Chairwoman: America needs to pursue an integrated rather than bifurcated policy towards Iran and Syria. The singular goal should be to keep those states from obtaining nuclear weapons, sponsoring terrorism, and otherwise threatening America and American interests. Ros-Lehtinen argued for expanding and strengthening sanctions on Iran and making sure that current tools are used to their “maximum effectiveness.”
Ranking Member: Iran and Syria present a broad range of threats to US security, the greatest of which is their weapon of mass destruction programs. Iran must abide by the Security Council mandate that it stop enriching uranium. This goal should be enforced using peaceful means including sanctions and a more unified international effort to pressure Iran. In particular, sanctions should be imposed on Chinese energy companies doing business with Iran. In terms of Syria, Berman called on the UN to hold Syria accountable for its non-compliance with the International Atomic Energy Agency (IAEA). In regards to the current situation in, Mr. Berman says that our values and interests unite. The Assad regime has lost “most, if not all,” of its legitimacy, and his departure would help us achieve our goal of breaking the Iran-Syria axis.
Representative Chabot called on the Obama administration to say that the President of Syria “Bashar [al-Assad] must go.”
Bolton (full remarks): Ambassador Bolton said that Iran’s nuclear program is one of the greatest threats facing America. He said that sanctions have not really kept Iran from pursing its goals, and that the US should consider the use of force. With a declining American influence in the region, it is a mistake to think that Iran can be deterred or contained. Bolton sees two options: the first that Iran gets nuclear weapons, the second is that we use preemptive force to stop this from happening.

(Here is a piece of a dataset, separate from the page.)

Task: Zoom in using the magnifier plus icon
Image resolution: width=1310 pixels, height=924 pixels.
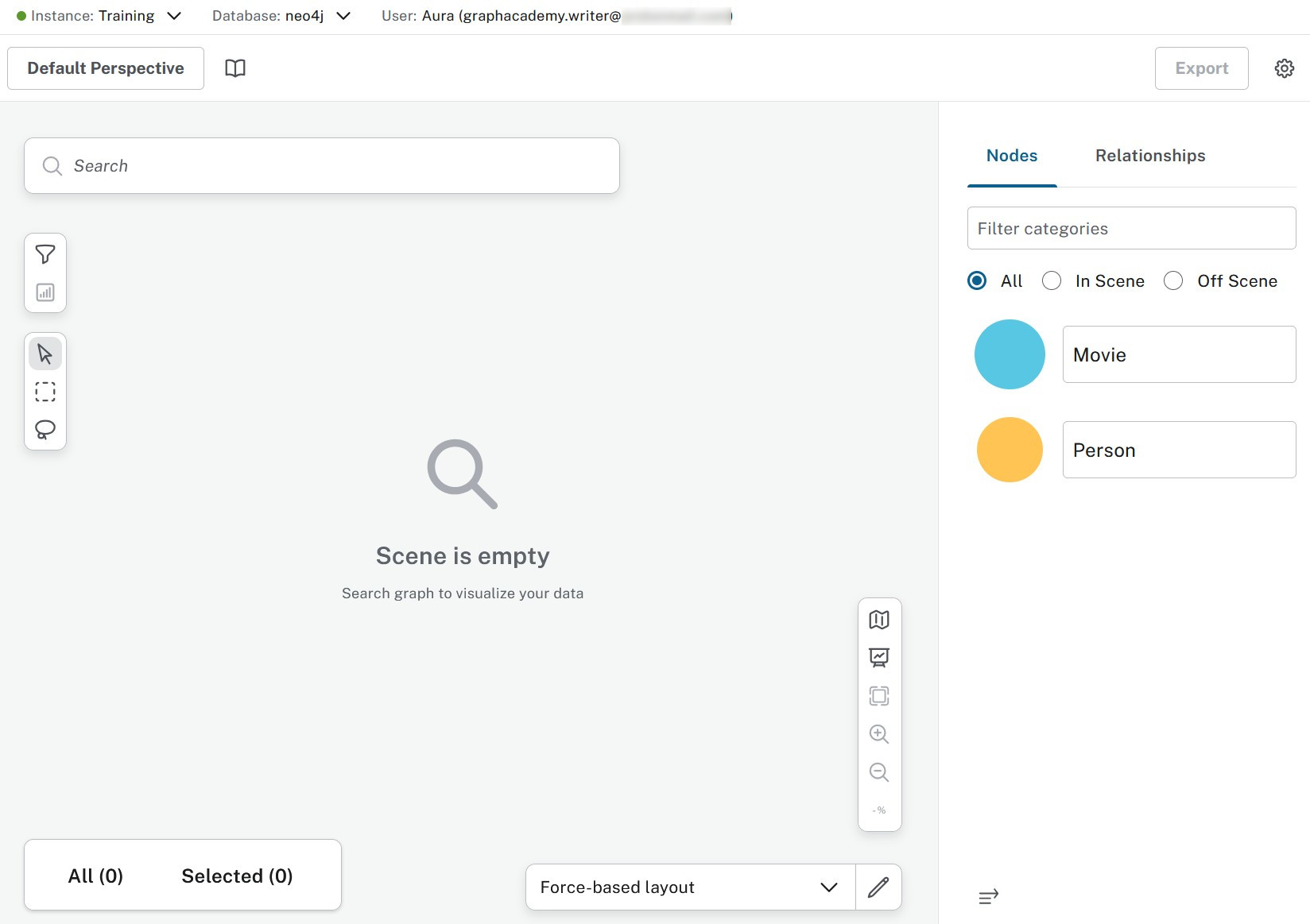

Heinonin: Heinonin testified that the Iranian nuclear program is much further along than people thought; although he says that it will likely take longer for Iran to acquire weapon grade uranium than Bolton’s estimate of 1.5 months. In regards to Syria, Heinonin supports Syria’s referral to the UN Security Council over its suspected nuclear program. The council should give IAEA the power to further investigate both Syria and Iran.
Satloff (full remarks): Iran and Syria should be addressed together because they represent the two poles of an axis that threatens American interests and security. Satloff says that Iran has tended to get lost during talk about the Arab Spring, but continues to build a nuclear weapons program. He believes that the threat of Iran is greater now than at the beginning of the Arab Spring because the government views the changes in the region as being in their favor. America should counter this threat with strategic setbacks focused in three areas: First, Syria is one area where American values and interests are complementary. We should hasten the demise of the Assad regime. Second, in Iraq we should build security relationships in a way that keeps Iran from “fishing in troubled waters.” Third, in Iran itself we should make it very clear that America is committed to using all means necessary to keep them from building weapons of mass destruction, and we should also strengthen our support for Iranian democrats.
There was little debate, with nearly everyone agreeing that the Iranian and Syrian nuclear programs pose a grave and potentially imminent threat to American interests. Any disagreement revolved around the degree of action required by the US. Panelists agreed that at the very least further sanctions are necessary and the possibility of military action should not be taken off the table. In regards to the current situation in Syria the general sentiment was that American values and interests align when it comes to calling on Syrian President Bashar al-Assad to relinquish power.